** STATED EXERCISE **
Pick out every line in the listing below that contains the word "perform". Case counts.

** DATA EXCERPTS **
· · · · ·

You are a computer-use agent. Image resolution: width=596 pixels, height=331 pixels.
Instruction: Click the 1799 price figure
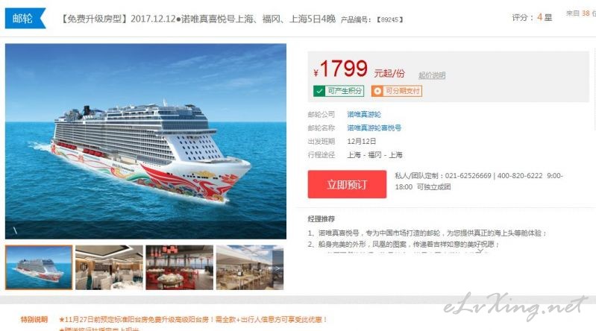[344, 69]
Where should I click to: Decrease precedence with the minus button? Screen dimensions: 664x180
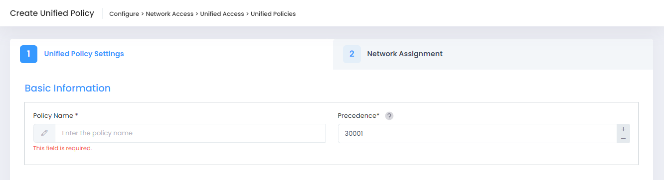[623, 138]
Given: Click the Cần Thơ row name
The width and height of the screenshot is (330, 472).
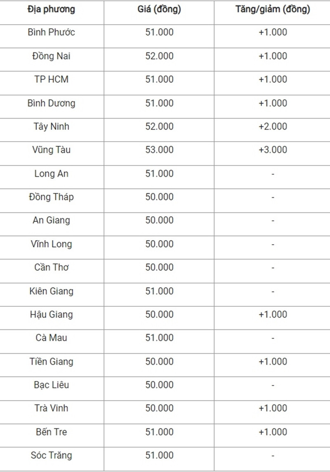Looking at the screenshot, I should pos(51,267).
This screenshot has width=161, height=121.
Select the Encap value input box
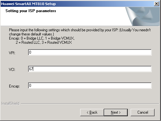click(x=90, y=86)
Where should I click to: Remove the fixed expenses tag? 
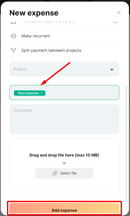(x=42, y=93)
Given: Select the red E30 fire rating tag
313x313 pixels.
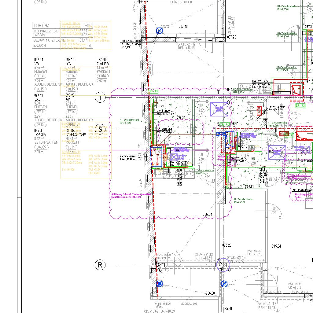Looking at the screenshot, I should (x=258, y=110).
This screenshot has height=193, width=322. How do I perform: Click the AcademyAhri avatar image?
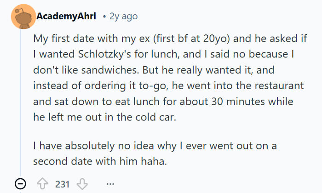point(20,17)
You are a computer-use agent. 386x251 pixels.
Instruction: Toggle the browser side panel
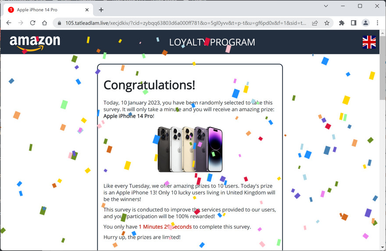tap(354, 23)
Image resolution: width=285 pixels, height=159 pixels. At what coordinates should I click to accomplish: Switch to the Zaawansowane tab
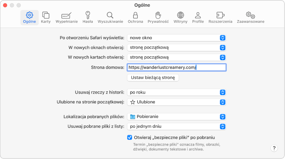[x=250, y=17]
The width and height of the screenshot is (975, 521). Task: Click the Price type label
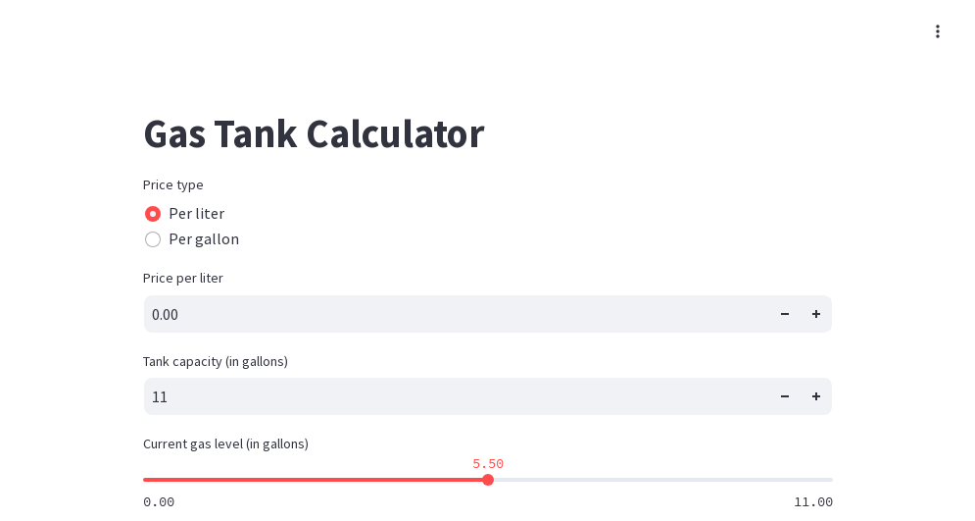click(x=173, y=184)
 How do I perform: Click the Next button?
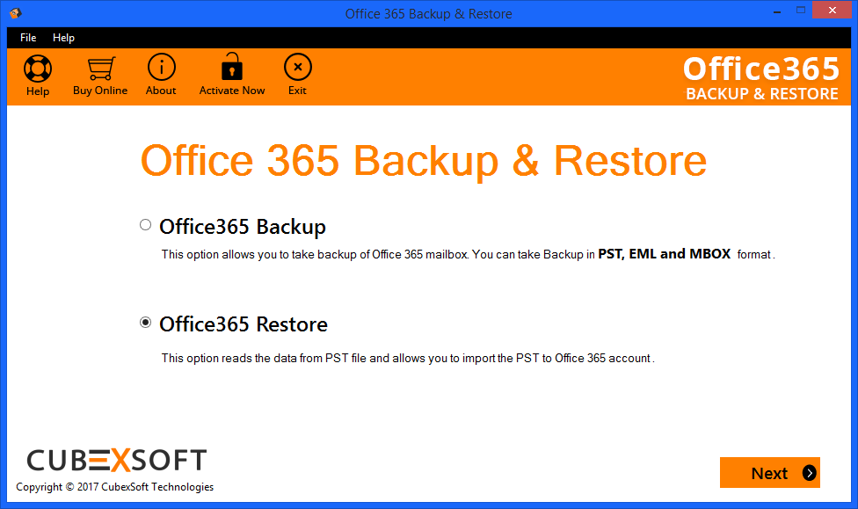[770, 472]
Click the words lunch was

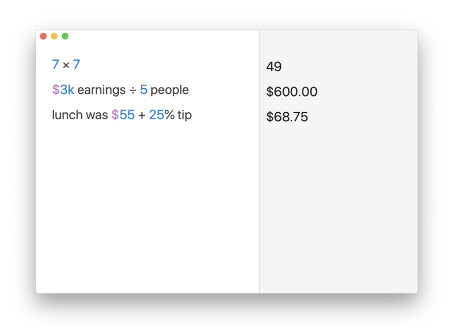[80, 115]
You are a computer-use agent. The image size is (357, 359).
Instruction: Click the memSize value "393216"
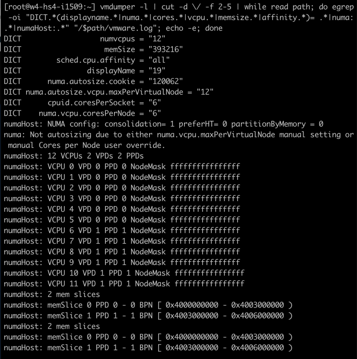pyautogui.click(x=166, y=49)
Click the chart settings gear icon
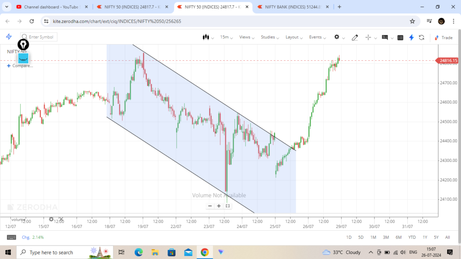461x259 pixels. (337, 37)
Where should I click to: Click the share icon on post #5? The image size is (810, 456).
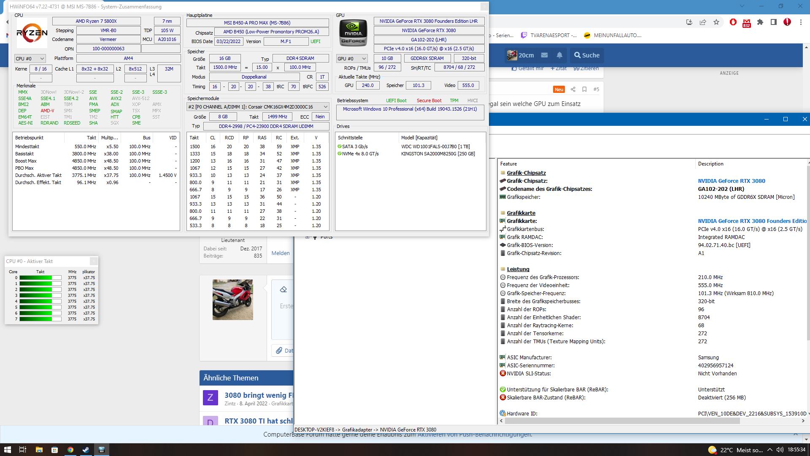click(x=573, y=89)
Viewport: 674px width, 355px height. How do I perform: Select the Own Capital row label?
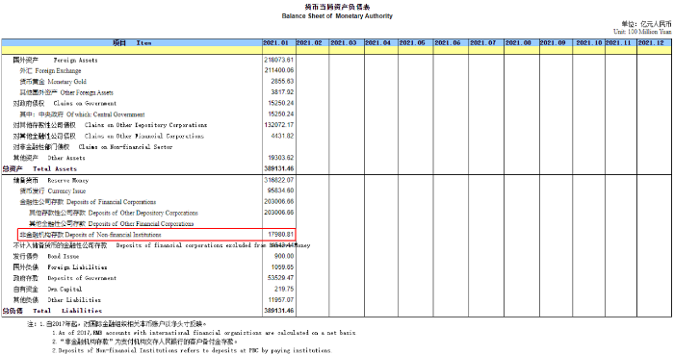(x=47, y=290)
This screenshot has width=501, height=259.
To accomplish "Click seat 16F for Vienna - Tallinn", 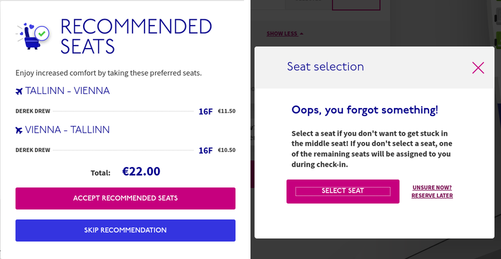I will click(x=206, y=150).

· · · · ·

** ANSWER FOR THIS EXERCISE **
This screenshot has height=193, width=322. How do I perform: Click the AcademyAhri avatar image?
 How do I perform: Click the Next button?
Viewport: 674px width, 355px height. How do I perform: Select the Own Capital row label?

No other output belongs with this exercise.